Reproduce the full set of records verbatim.
# # # # # # #
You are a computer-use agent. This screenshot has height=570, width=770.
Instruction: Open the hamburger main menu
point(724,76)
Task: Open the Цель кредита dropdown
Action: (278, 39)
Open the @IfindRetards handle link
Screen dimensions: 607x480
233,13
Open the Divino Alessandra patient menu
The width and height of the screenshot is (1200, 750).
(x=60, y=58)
# # # # # # #
*OUTPUT FOR THIS EXERCISE*
You are a computer-use agent. This screenshot has height=570, width=770.
Instruction: Open the hamburger main menu
point(724,76)
Task: Open the Цель кредита dropdown
Action: (278, 39)
Open the @IfindRetards handle link
Screen dimensions: 607x480
233,13
Open the Divino Alessandra patient menu
The width and height of the screenshot is (1200, 750).
(x=60, y=58)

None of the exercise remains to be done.